What is PCI-DSS?

PCI-DSS (Payment Card Industry Data Security Standard) is a set of actionable rules defined by the Payment Card Industry Security Standards Council to encourage the broad adoption of consistent data security measures around the world with an aim to reduce credit card fraud.

These rules apply to anyone who is storing, processing or transmitting credit card data, therefore merchants who wish to take Credit Card payments on their sites directly need to be aware of PCI-DSS.

For more information about PCI-DSS see here.

Do I need to be PCI-DSS Compliant?

If you are transmitting credit card data; yes. Your site needs to be PCI-DSS compliant.

If, however, you are taking payments off site by using a gateway that uses its own servers to take payments (Authorize.net DPM, PayPal Standard, etc.), you are not transmitting card data and do not need to take steps to comply. If you are not comfortable about becoming PCI Compliant, use a gateway which handles PCI for you.

PCI-DSS Core Requirements

The 12 core PCI-DSS requirements are as follows:

Build and Maintain a Secure Network
  1. Install and maintain a firewall configuration to protect cardholder data
  2. Do not use vendor-supplied defaults for system passwords and other security parameters
Protect Cardholder Data
  1. Protect stored cardholder data
  2. Encrypt transmission of cardholder data across open, public networks
Maintain a Vulnerability Management Program
  1. Use and regularly update anti-virus software
  2. Develop and maintain secure systems and applications
Implement Strong Access Control Measures
  1. Restrict access to cardholder data by business need-to-know
  2. Assign a unique ID to each person with computer access
  3. Restrict physical access to cardholder data
Regularly Monitor and Test Networks
  1. Track and monitor all access to network resources and cardholder data
  2. Regularly test security systems and processes
Maintain an Information Security Policy
  1. Maintain a policy that addresses information security

Reporting Compliance

Typically, PCI compliance reports are enforced by your payment processor – they may require that you fill out questionnaires (Self Assessment Questionnaire – or SAQ) or be scanned by an ASV (approved scanning vendor) of their choosing.

CoreShop and PCI Compliance

Ultimately, PCI and all of the above points are the responsibility of the store owner, however, we can offer advice on compliance. It should be noted that CoreShop is not PCI-DSS certified – however, this does not prevent your site from becoming PCI compliant. CoreShop is written with security in mind. Also Pimcore and Zend Framework 1 are tested and very secure.

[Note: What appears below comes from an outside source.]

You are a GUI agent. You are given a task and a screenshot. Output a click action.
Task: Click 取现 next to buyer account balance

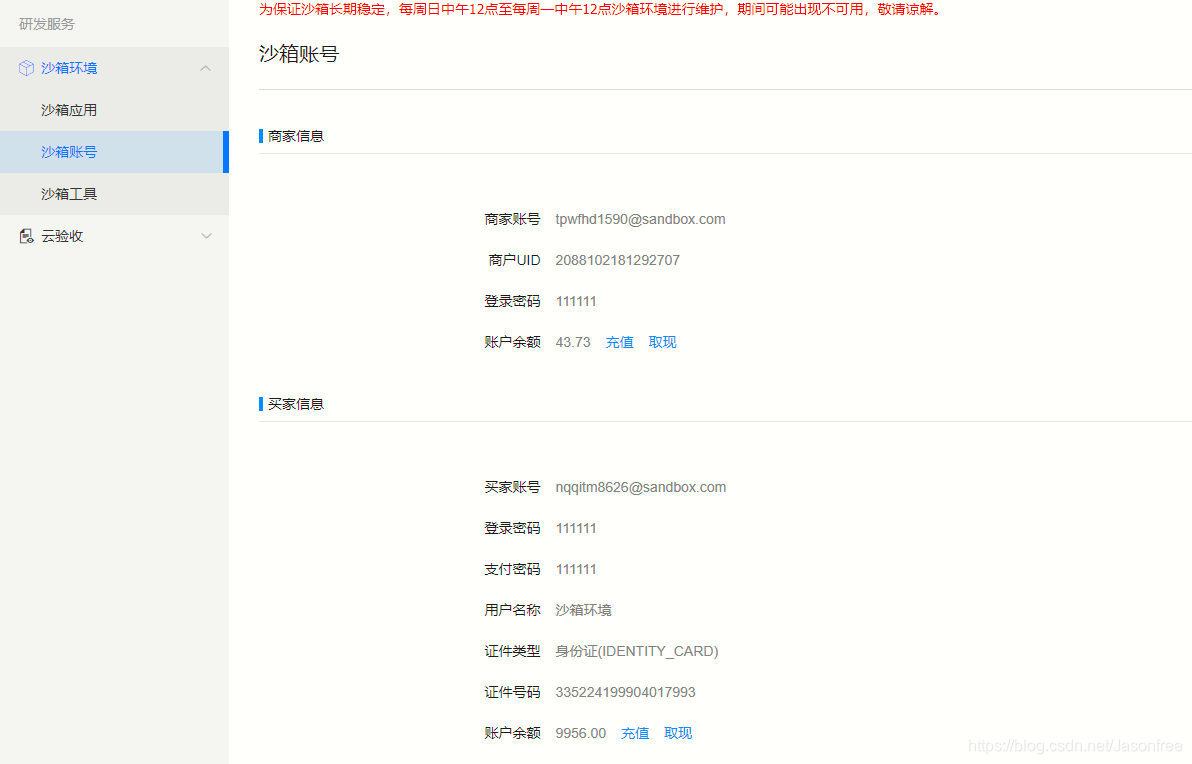tap(678, 733)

Regarding the PCI-DSS requirements, many of the points above are beyond the scope of Pimcore and CoreShop – instead falling into the area of hosting and business policies/best practice for the website owner to abide by. Referencing the core PCI-DSS requirements above:

  1. Out of scope. Firewalls would be the responsibility of the hosting provider or network administrator
  2. Out of scope. Passwords would need to be set responsibly by yourself – use strong passwords at all times and ensure the hosting environment is 100% secure.
  3. CoreShop helps with this requirement by never storing card details.
  4. Pimcore has options to enforce SSL on your checkout pages. You should of course ensure your hosting provider implements SSL to work with this.
  5. Out of scope. Virus protection would be down to your hosting provider.
  6. Out of scope. Maintaing a secure system to avoid threats would be down to your hosting provider.
  7. CoreShop uses Pimcore Objects for authorization. No customer can every access your database..
  8. Out of scope. Work with the host/network admin to ensure all admin access to systems containing credit card details is logged and trackable. Users need to be traceable and accountable for their actions. Access should be limited to only those who need it.
  9. Out of scope. Access to physical stored and transmitted data should be restricted by the hosting provider.
  10. Out of scope. Monitoring access would need to be taken care by the network admin or hosting provier.
  11. Out of scope. Use an ASV (approved scanning vendor) to regular scan your site for issues.
  12. Out of scope. Creating, maintaining and distributing a policy on addressing the PCI-DSS requirements, as well as a risk assessment is the responsibility of the merchant/store owner.

Therefore, considering the above points, the following steps should be taken if you aim to achieve compliance:

  1. Choose a trusted, secure hosting provider – preferably one which claims and actively promotes PCI compliance. Cheap, shared hosts are unlikely to cover this.
  2. Use security best practices when setting passwords and limit access to your server.
  3. Never store credit card details anywhere.
  4. With the aid of your hosting provider, implement SSL to keep your checkout secure.
  5. Keep installed plugins to a minimum; remember, compliance covers all installed software so that includes plugins and CoreShop/Pimcore itself.
  6. Keep plugins up to date to ensure latest security fixes are present.
  7. Working with your payment processor, use an ASV (approved scanning vendor) to scan your site and find issues – fixing any identified issues until passing the scan.